The slightly larger graphs for semantic role analogies (teacher, bird: 1,040–1,071 nodes) relative to capital analogies (Berlin, Rome, Tokyo: 905–963 nodes) may reflect that semantic role completions require broader world-knowledge access — knowing that teachers work in schools, or that birds inhabit air — rather than purely relational computation over a discrete, well-encoded geographic fact [2].
Average activation magnitudes of core circuit features increase substantially with layer depth:
| Layer Range | Role | Typical Activation |
|---|---|---|
| L0 (structural) | Token and syntax parsing | 1.5 – 6.4 |
| L5 (analogy hub) | Analogy concept activation | 7.4 – 11.1 |
| L8–L9 (detectors) | Comparison detection | ~13.4 |
| L10–L13 (integration) | Relational + domain integration | 9.1 – 16.3 |
This monotonically increasing pattern is consistent with an accumulating signal as the relational structure is assembled.

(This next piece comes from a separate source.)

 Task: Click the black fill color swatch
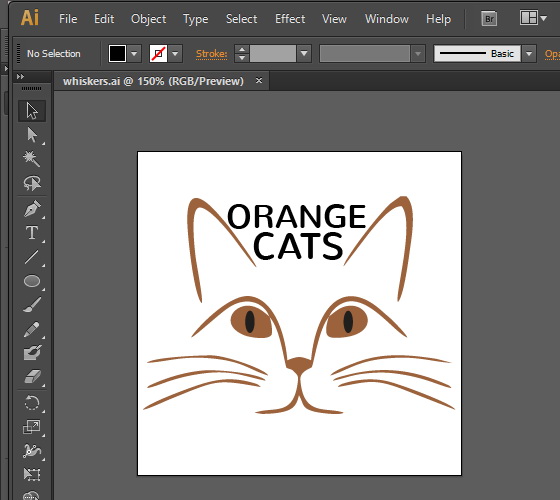coord(117,54)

The attribution graph analysis identifies recurring features and causal path structures but does not by itself establish whether these features are causally necessary for the model's predictions. To distinguish load-bearing circuit components from high-activation but functionally inert nodes, we performed systematic causal steering experiments via the Neuronpedia API [8].
analog_berlin — "Paris is to France as Berlin is to" → Germany (p=0.973)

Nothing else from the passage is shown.